• Supplied records:
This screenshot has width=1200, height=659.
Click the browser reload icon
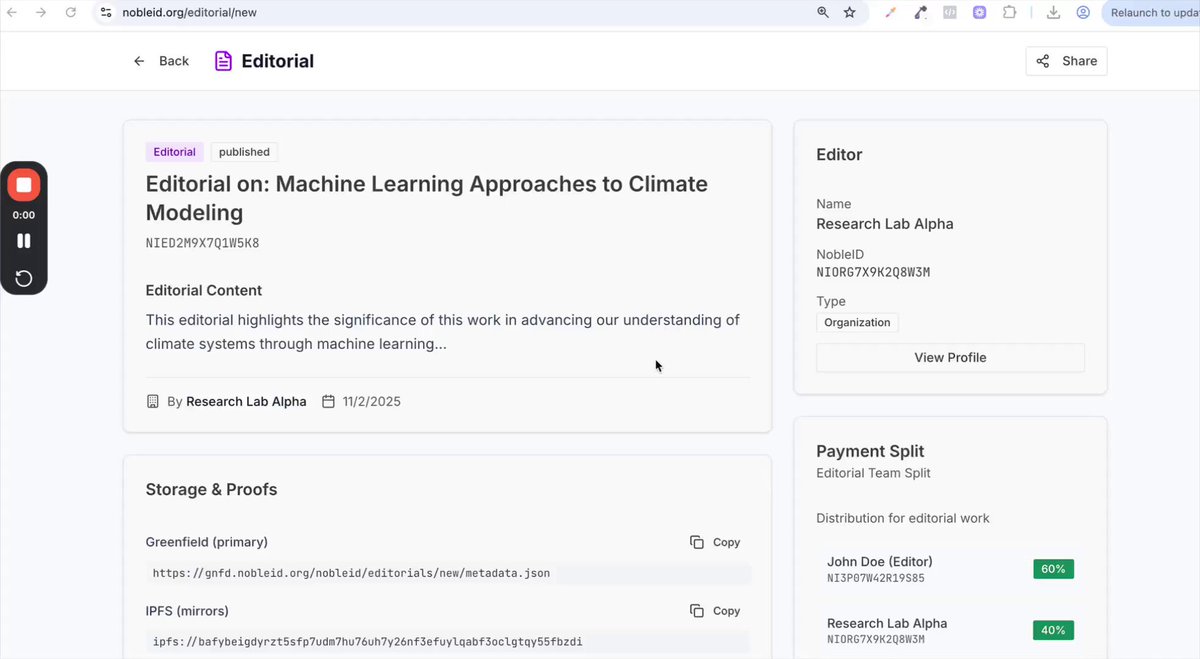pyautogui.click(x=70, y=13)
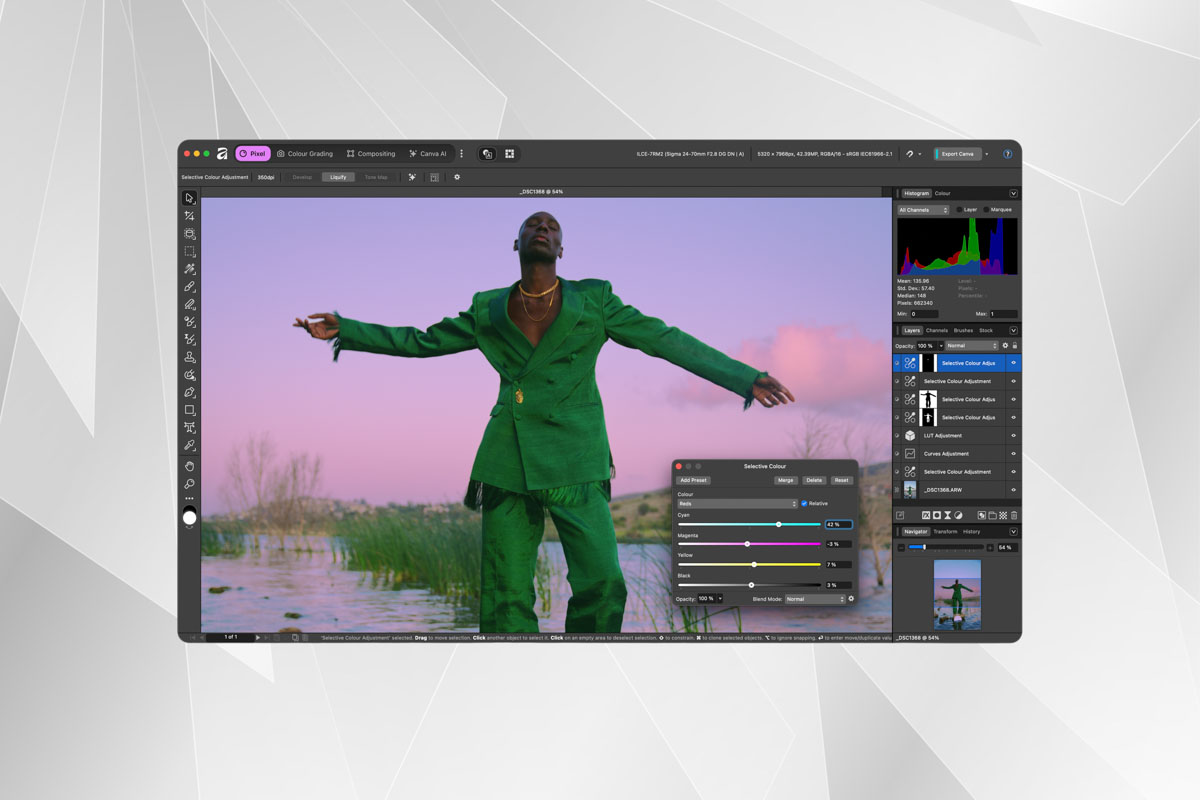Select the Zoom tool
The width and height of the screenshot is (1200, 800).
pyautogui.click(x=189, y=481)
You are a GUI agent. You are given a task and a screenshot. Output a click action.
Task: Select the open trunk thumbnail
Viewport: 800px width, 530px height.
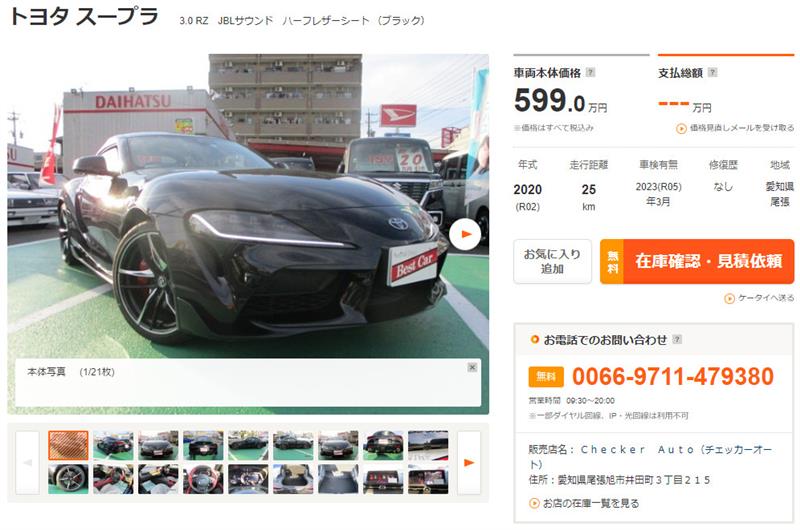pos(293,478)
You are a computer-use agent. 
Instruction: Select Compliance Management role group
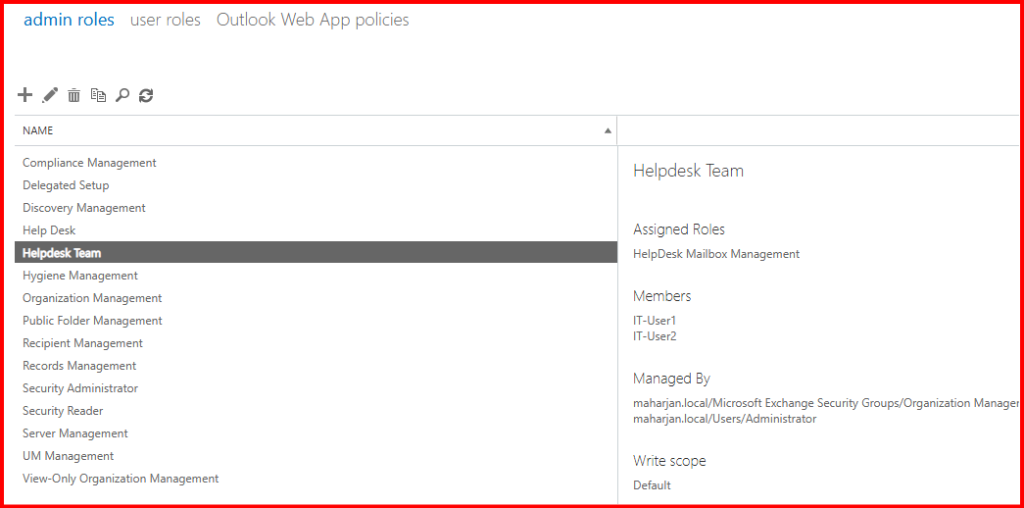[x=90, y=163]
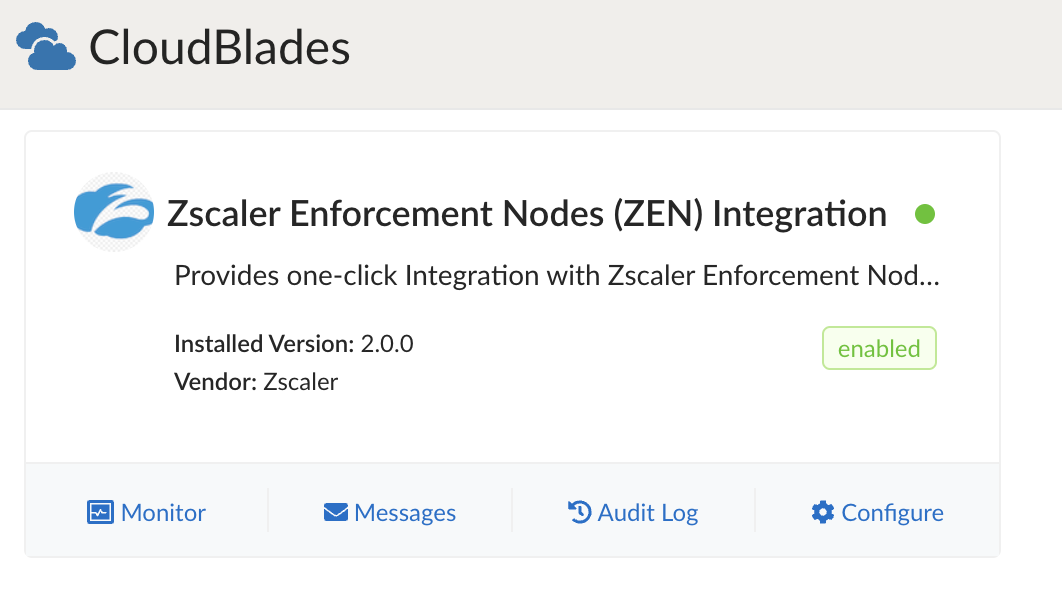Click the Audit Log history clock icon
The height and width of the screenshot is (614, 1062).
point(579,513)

• Task requirements:
When a record holds a picture, leave that picture out; copy the rest verbatim.

• Solution to this problem:
This screenshot has width=1200, height=659.
Click the browser reload icon
pyautogui.click(x=70, y=13)
Select the Zoom tool
The width and height of the screenshot is (1200, 800).
pyautogui.click(x=189, y=481)
You are a GUI agent. You are given a task and a screenshot. Output a click action.
Task: Select the open trunk thumbnail
Viewport: 800px width, 530px height.
pos(293,478)
You are a computer-use agent. 
Instruction: Select Compliance Management role group
[x=90, y=163]
Click the Audit Log history clock icon
The height and width of the screenshot is (614, 1062).
point(579,513)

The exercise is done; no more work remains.